Page extract ▸
Braseel had been charged with first-degree murder, robbery and aggravated assault in the 2006 beating death of Tracy City resident Malcolm Burrows and the savage attack on his sister, Becky Hill, and her son, Kirk Braden. Hill and Braden have since died.

Wednesday's hearing was held virtually because of the COVID-19 pandemic.

Braseel's attorney, Alex Little, presented witnesses, photos and case files and took up the first four hours or so of the hearing, followed by opposing arguments, testimony and evidence from 12th Judicial District Assistant District Attorney Steve Strain.

The Burrows family also weighed in during the hearing and called for the panel not to recommend Braseel's exoneration. Speaking for the family, Kirby Crabtree told board members the Burrows family has always believed Braseel was the man who committed the crime and assault on Hill and Braden, and that he was justly convicted in 2007.

HOW IT STARTED

On Jan. 7, 2006, the then-22-year-old Braseel was spending a weekend with friends in the Grundy County town of Coalmont. That same night, the 60-year-old Burrows was beaten to death and his sister and nephew savagely attacked by a thin man with red hair who drove away in a gold-colored car.

Braseel was named a suspect the next day based on a photo lineup and a description of the suspect vehicle, both issues that were challenged by the defense in subsequent appeals and highlighted in Wednesday's clemency hearing along with other defense evidence.

The photo "line-up," for instance, only included one suspect for witnesses to consider - Braseel.

Task A ▸
Print the stretch of the article on Braseel's clemency hearing from "Braseel was named" through "other defense evidence.".
Task B ▸
Continue the article on Braseel's clemency hearing, picking up after its final sentence.

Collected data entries
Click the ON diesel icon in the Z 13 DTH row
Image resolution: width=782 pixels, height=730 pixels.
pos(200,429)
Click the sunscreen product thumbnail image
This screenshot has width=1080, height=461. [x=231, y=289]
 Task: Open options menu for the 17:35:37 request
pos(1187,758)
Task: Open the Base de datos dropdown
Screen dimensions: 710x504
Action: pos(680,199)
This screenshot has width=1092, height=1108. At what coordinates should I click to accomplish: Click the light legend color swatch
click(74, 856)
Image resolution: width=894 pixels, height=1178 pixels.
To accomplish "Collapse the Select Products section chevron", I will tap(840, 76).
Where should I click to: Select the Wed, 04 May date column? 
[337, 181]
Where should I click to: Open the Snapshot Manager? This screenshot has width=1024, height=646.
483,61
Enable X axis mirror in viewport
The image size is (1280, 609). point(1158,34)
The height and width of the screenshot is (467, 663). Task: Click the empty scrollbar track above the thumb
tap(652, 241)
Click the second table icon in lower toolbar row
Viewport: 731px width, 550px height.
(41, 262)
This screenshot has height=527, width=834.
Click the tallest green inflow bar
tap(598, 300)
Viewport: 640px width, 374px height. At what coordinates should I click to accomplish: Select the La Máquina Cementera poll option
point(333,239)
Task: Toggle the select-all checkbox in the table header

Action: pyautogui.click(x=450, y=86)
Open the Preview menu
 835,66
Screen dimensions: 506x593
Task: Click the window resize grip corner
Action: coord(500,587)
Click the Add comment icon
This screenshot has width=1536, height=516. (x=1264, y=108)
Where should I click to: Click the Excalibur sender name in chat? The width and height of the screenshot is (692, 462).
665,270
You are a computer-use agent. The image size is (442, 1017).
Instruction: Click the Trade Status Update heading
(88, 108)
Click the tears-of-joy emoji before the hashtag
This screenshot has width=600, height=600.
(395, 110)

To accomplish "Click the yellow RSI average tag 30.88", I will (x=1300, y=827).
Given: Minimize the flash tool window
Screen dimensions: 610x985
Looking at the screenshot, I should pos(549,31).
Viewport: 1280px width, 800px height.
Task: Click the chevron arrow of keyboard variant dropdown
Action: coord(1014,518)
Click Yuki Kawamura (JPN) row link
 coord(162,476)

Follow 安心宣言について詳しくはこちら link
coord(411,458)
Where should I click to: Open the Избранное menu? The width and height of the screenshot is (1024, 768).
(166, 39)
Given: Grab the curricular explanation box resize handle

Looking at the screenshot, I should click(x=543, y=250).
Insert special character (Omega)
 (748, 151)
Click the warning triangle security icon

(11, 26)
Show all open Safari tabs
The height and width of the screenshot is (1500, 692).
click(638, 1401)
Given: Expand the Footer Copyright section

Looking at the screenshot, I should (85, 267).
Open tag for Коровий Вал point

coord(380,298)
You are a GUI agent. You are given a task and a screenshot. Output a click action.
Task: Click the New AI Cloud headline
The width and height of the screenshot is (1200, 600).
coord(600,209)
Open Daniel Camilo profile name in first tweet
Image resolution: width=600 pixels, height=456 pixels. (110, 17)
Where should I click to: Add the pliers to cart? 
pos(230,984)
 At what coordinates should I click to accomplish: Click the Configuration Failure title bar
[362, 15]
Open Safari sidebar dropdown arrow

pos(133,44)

Final answer A ▸
Braseel was named a suspect the next day based on a photo lineup and a description of the suspect vehicle, both issues that were challenged by the defense in subsequent appeals and highlighted in Wednesday's clemency hearing along with other defense evidence.

Final answer B ▸
In November 2007, Braseel was found guilty by a jury and sentenced to life in prison, largely based only on those two factors, but with no physical evidence tying him to the crime, according to court records.

Since then, Braseel's case has been a tumultuous journey through the legal system.

As he sat in prison for the next decade, Braseel fought through multiple appeals, one producing a favorable ruling by Circuit Court Judge Justin Angel in 2015. Angel overturned Braseel's conviction based on ineffectiveness of counsel and released him from prison. Angel ruled that Braseel's attorney failed to challenge defense issues like the photo line-up.

Less than a year later, the Tennessee Court of Criminal Appeals reversed Angel's ruling, reinstated the convictions and sent Braseel back to prison. The appellate court found that Braseel "failed to prove that he received ineffective assistance of counsel."

It wasn't long before Braseel's battle started going his way.

In 2017, the Tennessee Bureau of Investigation released fingerprint evidence found in Burrows' car at the crime scene in 2006 that for years was never linked to anyone. Braseel filed a petition for a new trial based on the new evidence.

That fingerprint was matched to another Grundy County man, Kermit Bryson, who in 2008 shot and killed Grundy County Deputy Shane Tate, then took his own life in the front yard of a Monteagle home as a manhunt closed in.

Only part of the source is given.